Heverton Lacerda, presidente da Agapan (Associação Gaúcha de Proteção ao Ambiente Natural), em entrevista ao Nexo

As ações de combate à mudança climática costumam ser divididas, no jargão ambiental, em dois tipos: as de mitigação e as de adaptação. A mitigação busca reduzir as emissões de poluentes que causam o aquecimento global, enquanto a adaptação, como o nome já diz, serve para adaptar as cidades ao novo cenário do clima. Lacerda afirma que falta mais debate sobre as primeiras medidas para enfrentar os eventos extremos na capital gaúcha.

Essa avaliação vem não apenas do discurso dos candidatos, mas da leitura dos planos de governo, segundo Lacerda. De todos os oito que concorrem à prefeitura de Porto Alegre, seis tratam das enchentes em seus programas, com visões variadas. O Nexo resumiu o conteúdo dos textos: 

O que há nos planos de governo

SEBASTIÃO MELO

O atual prefeito dá destaque às ações adotadas pela prefeitura após a enchente em maio, como o resgate de moradores em áreas inundadas e liberação de auxílio financeiro para as famílias. Mais de R$ 800 milhões foram destinados em ações como a reconstrução de equipamentos públicos, segundo o texto, que também promete a criação de sistemas de alertas e previsão do tempo. O programa não trata de forma mais abrangente das causas da mudança climática.

□ □ □ □

Lista de tarefas -
1/ Segundo o trecho sobre os planos de governo em Porto Alegre, quantos dos candidatos à prefeitura abordam as enchentes em seus programas?
2/ Dê prosseguimento ao trecho sobre os planos de governo para as enchentes em Porto Alegre a partir da última frase apresentada.

Registros exibidos -
□ □ □ □

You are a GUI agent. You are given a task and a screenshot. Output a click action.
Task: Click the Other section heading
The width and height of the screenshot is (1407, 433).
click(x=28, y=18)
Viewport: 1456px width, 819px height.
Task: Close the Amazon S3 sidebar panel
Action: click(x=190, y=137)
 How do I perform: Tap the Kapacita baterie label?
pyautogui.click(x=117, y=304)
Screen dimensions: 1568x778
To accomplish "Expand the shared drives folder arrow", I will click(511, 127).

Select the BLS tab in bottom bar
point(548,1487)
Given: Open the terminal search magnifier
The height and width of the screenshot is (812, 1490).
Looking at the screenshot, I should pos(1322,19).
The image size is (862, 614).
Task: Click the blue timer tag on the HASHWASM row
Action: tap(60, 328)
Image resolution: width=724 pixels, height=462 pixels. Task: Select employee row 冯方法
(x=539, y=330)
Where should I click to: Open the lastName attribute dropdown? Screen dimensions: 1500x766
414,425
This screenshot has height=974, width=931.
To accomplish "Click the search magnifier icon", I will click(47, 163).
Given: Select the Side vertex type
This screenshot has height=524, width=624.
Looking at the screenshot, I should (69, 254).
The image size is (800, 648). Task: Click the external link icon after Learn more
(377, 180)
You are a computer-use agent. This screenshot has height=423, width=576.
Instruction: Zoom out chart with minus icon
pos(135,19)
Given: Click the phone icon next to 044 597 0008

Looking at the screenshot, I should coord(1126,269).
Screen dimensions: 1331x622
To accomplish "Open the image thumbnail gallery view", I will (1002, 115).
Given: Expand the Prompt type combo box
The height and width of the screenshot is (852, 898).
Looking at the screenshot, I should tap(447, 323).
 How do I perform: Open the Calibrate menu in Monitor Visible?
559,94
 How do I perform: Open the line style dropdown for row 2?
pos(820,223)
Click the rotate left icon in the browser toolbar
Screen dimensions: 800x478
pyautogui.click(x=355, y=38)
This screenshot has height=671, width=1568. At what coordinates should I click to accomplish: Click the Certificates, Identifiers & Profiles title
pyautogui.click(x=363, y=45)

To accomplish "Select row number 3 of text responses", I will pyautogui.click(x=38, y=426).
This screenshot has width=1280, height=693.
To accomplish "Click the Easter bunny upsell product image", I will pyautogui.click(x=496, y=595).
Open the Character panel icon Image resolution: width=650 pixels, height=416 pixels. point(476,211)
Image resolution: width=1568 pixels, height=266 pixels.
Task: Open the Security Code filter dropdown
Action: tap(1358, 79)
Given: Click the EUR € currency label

□ □ □ □

Respostas escritas -
1/ Seis dos oito candidatos.

2/
MARIA DO ROSÁRIO

A candidata atribui a tragédia de maio a problemas de gestão e ao negacionismo da mudança climática. Defende a modernização do sistema de contenção de enchentes de Porto Alegre e a adoção de técnicas como a das cidades-esponja para torná-la mais adaptada a enchentes. Também fala em ações mais amplas de transição energética e de política habitacional para remover famílias de áreas de risco “de maneira dialogada”.

JULIANA BRIZOLA

A pedetista também defende a modernização do sistema de proteção contra cheias e a criação de um sistema de alertas. Propõe ainda a atualização do plano diretor de drenagem urbana da capital e a elaboração de uma estratégia metropolitana de adaptação (ou seja, com as cidades vizinhas). Um de seus principais projetos é a criação de um fundo emergencial de R$ 50 milhões para socorrer pequenos negócios afetados por enchentes, junto com outras medidas econômicas.

FELIPE CAMOZZATO

O candidato do Novo propõe a privatização do Dmae (Departamento Municipal de Água e Esgotos) de Porto Alegre e o uso da verba arrecadada para reconstruir e modernizar o sistema de diques e bombas de Porto Alegre. Também fala em processar o governo federal para “buscar ressarcimento” pela tragédia de maio. Defende ainda ações como o fortalecimento da Defesa Civil, a capacitação de lideranças locais e a realocação de famílias em áreas de risco, sem propor, no entanto, medidas para reduzir a contribuição da cidade para a mudança climática.

CARLOS ALAN

O candidato do PRTB tem propostas na área ambiental — com foco, por exemplo, em ações de reciclagem, horas urbanas, educação ambiental e prevenção de abandono de animais. Não há, no entanto, nenhum plano para enchentes ou outro tipo de desastre. Sequer há menções a palavras como “enchentes”, “cheias”, “inundações” ou “clima”.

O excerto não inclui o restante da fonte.